I am breaking myself in gently to my travels by starting in Auckland, staying with my cousin, Will, and his fiance, Juliet, in their beautiful, HUGE flat with a view of the sea and the brooding Rangitoto volcanic island. Will kindly took the day of work and we headed north-west to Piha beach, one of the top surf spots in NZ and adjacent to Karekare beach, where ‘The Piano’ was filmed. The sand is black, due to minerals washed down from volcanic rock, and reacts to magnets due to the high iron content. To me it felt like walking on chocolate brownies, but then my mind does often turn to brownies so there could be some bias there. The weather was fairly bleak, but it suited the wild landscape, creating a monochrome effect of sand and sky. No surfers in the water (waves looked piddly – and that’s coming from a Saunton Sands fan) and a paddle was enough to dislodge my naive dreams of hitting the waves in a bikini. I get the impression that NZ surfing is to GB surfing as granite is to marshmallows.

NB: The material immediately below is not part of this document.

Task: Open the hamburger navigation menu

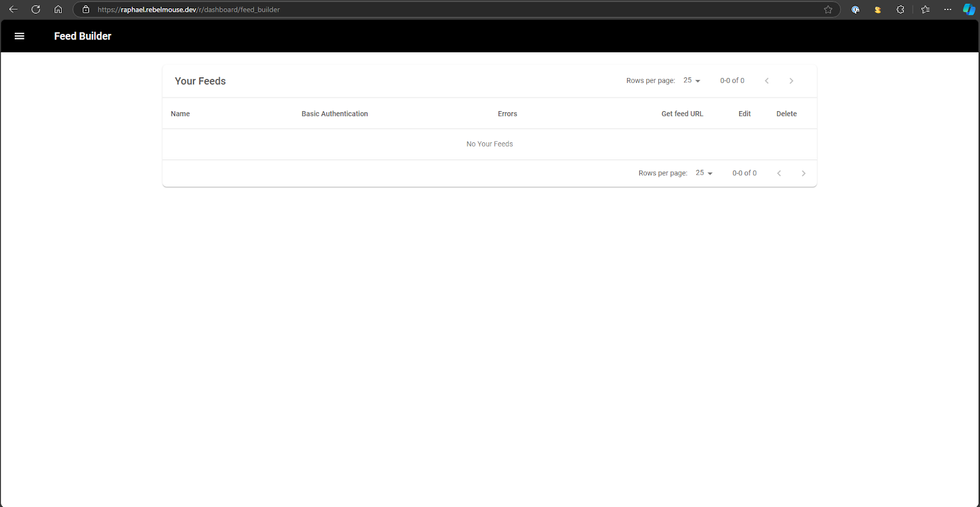Action: (x=19, y=36)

First impressions of NZ are dangerously good (family are convinced I won’t return). People seem very relaxed and friendly – I have yet to see the grim face of a stressed person walking fast towards an unattainable deadline. Much of the scenery I’ve seen so far reminds me of a hard-core version of Cornwall – it’s lush, with splashes of blue agapantha (sp?) and orange monbretia nestled amongst the green. The muggy mizzle and low cloud that has pervaded the day might also have something to do with the association.
Blimey, it’s easy to ramble on in a blog. I think I’ll edit a draft version for future updates. Anyway, jet-lag is telling me it’s past my bedtime so off I go, after a fantastic start to my adventure, to the sound of that herald of holidays – the indefatigable cicada.